In-process execution — no server required; runs inside Python, R, and other processes for APAC notebook analytics
Direct Parquet/CSV/JSON query — SQL queries on local and S3 files without data loading or ETL
Vectorised execution — SIMD-accelerated columnar processing significantly faster than pandas for APAC aggregations
Python/pandas integration — zero-copy exchange with pandas DataFrames and Arrow Tables
Full SQL support — window functions, CTEs, lateral joins, and nested data types for APAC analytical queries
MotherDuck — managed DuckDB cloud service for APAC teams wanting shared analytical databases
Extension ecosystem — JSON, spatial, httpfs, delta, and iceberg extensions for APAC data lake formats

When to reach for it

Best for

APAC data engineers and analysts doing exploratory analysis on Parquet/CSV files in Python notebooks without a database cluster
Engineering teams building lightweight APAC ETL scripts that process data lake files with SQL without Spark overhead
APAC data science teams wanting SQL query performance on local data without pandas memory constraints
Data engineers testing and developing APAC analytical queries locally before running them in production data warehouses

Don't get burned

Limitations to know

! DuckDB is single-node — it does not distribute queries across multiple machines; APAC datasets that exceed single-machine memory require Spark or distributed OLAP systems
! DuckDB is not designed for concurrent writes — multi-user write workloads have limited concurrency; APAC applications requiring many concurrent writers should use a traditional database
! DuckDB's in-process model means query failures crash the host process — APAC applications using DuckDB must handle DuckDB exceptions at the application layer
! MotherDuck (managed DuckDB cloud) is relatively early stage — APAC enterprises with production SLA requirements should evaluate maturity and APAC region availability

Context

About DuckDB

DuckDB is an open-source in-process OLAP database that provides APAC analytics engineers and data scientists with SQL analytical query capability directly within Python, R, and other application processes — without a separate database server, network connection, or cluster setup — enabling fast analytical queries on local files (Parquet, CSV, JSON, Arrow), in-memory DataFrames, and cloud storage (S3, GCS, Azure Blob) with the full expressiveness of SQL.

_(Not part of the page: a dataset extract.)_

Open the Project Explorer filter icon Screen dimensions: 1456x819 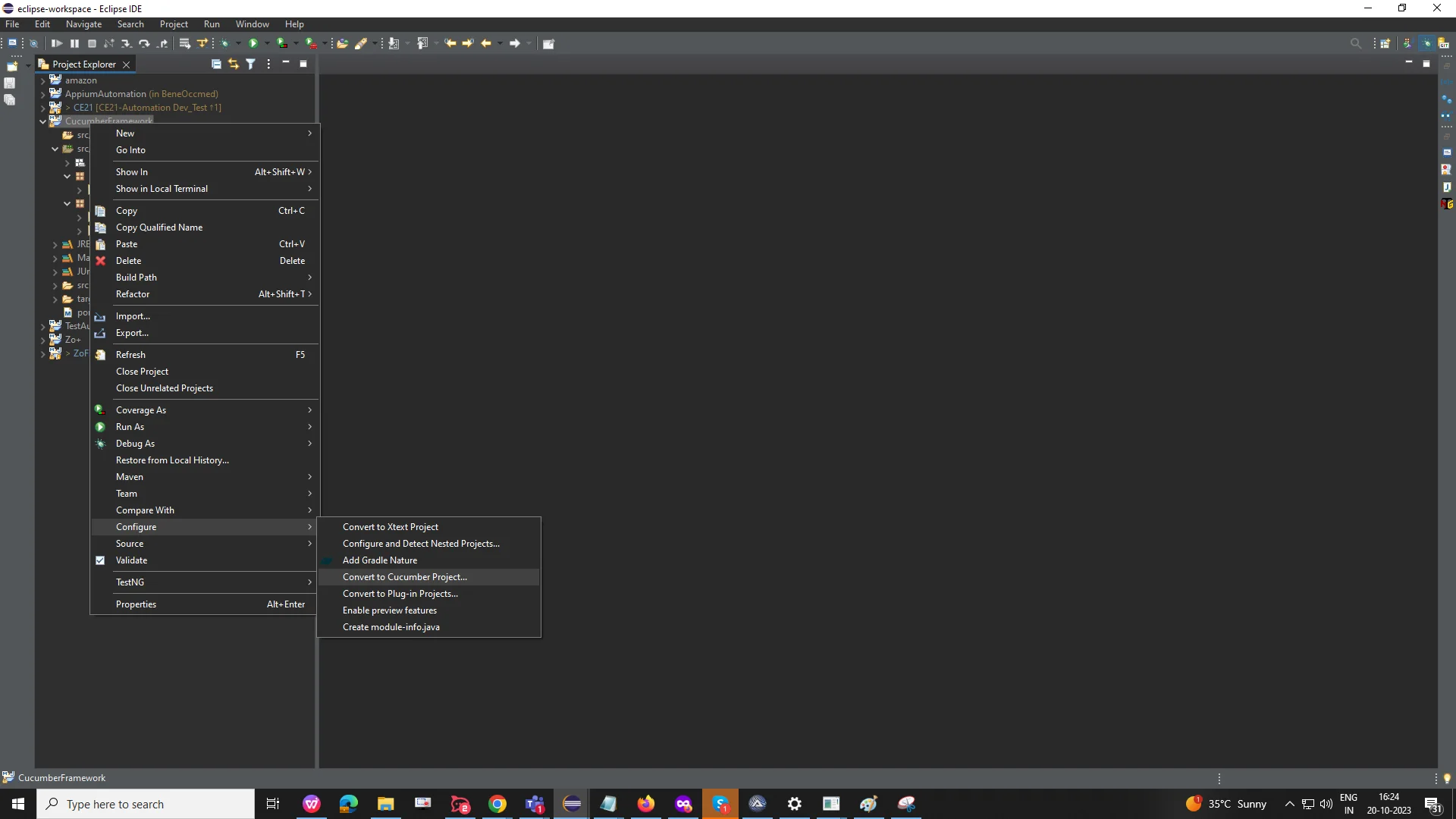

DuckDB's in-process architecture — where the DuckDB engine runs inside the Python process (or any process) as a library, with no client-server communication overhead — makes it uniquely suited for APAC data analysis workflows where the data and computation coexist: a Jupyter notebook analysis of a 10GB Parquet file on local disk or S3 runs DuckDB queries directly without loading the full dataset into pandas memory or connecting to a remote database.

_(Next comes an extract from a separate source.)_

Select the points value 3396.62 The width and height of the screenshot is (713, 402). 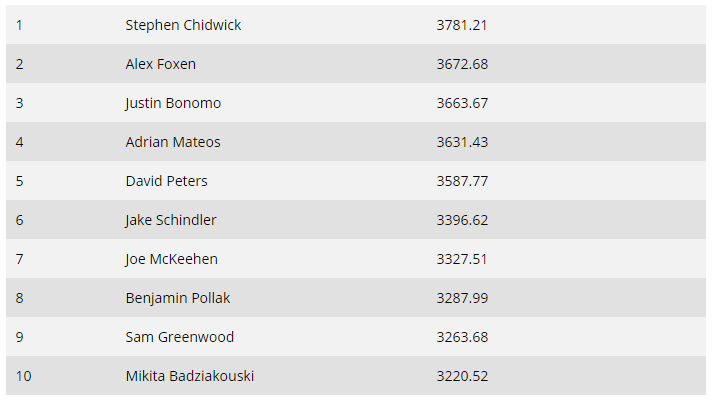[x=462, y=221]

DuckDB's columnar vectorised query engine — which processes data in batches of column vectors (SIMD-accelerated operations on 1024-row blocks) rather than row-by-row — delivers analytical query performance that dramatically exceeds pandas operations on the same data. An APAC data analyst computing a GROUP BY aggregation over 100M rows of Parquet data with DuckDB completes in seconds; the equivalent pandas groupby loads the full dataset into memory and may take minutes or OOM.

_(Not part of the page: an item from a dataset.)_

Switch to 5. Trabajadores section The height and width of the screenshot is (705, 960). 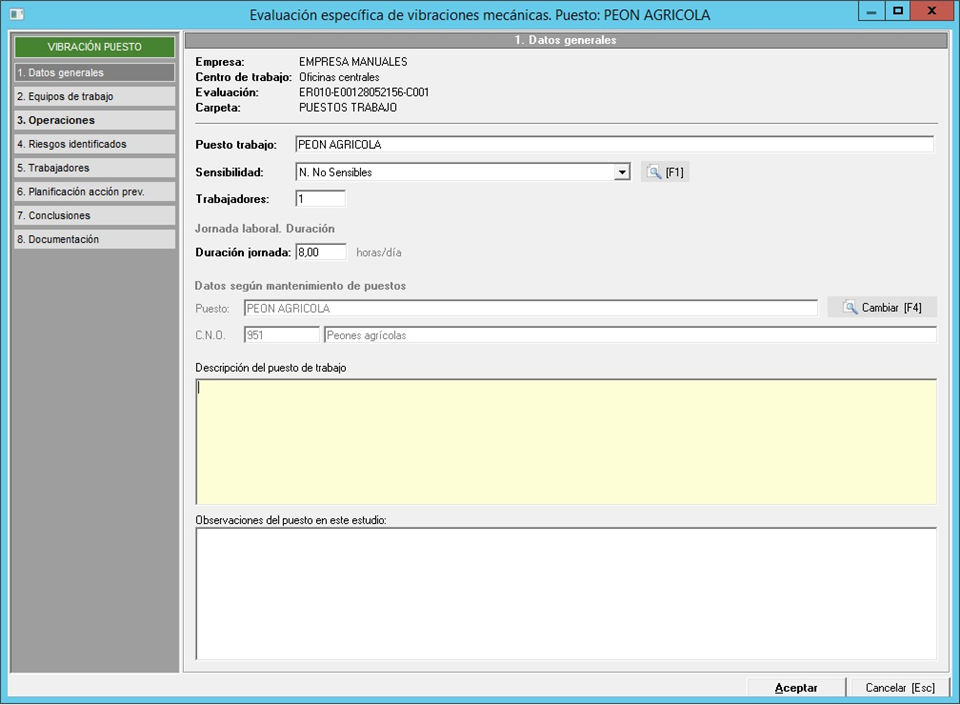(x=94, y=168)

DuckDB's direct Parquet query capability — where `SELECT * FROM 'path/to/file.parquet'` or `SELECT * FROM 's3://bucket/prefix/*.parquet'` queries Parquet files without data loading — makes DuckDB the interactive query layer for APAC data lake exploration. APAC data engineers exploring Hive-partitioned Parquet datasets in S3 use DuckDB to query specific partitions, sample data, and compute summaries without copying data to a database or running a Spark cluster.

DuckDB's deep Python integration — where DuckDB queries can directly read from and write to pandas DataFrames and Arrow Tables without data copying, and where DuckDB can register Python objects as queryable tables — enables APAC data engineering teams to use SQL and DataFrame APIs interchangeably in the same analysis workflow, choosing whichever is more expressive for each operation.

DuckDB

Key features

Best for

Limitations to know

About DuckDB

Where this category meets practice depth.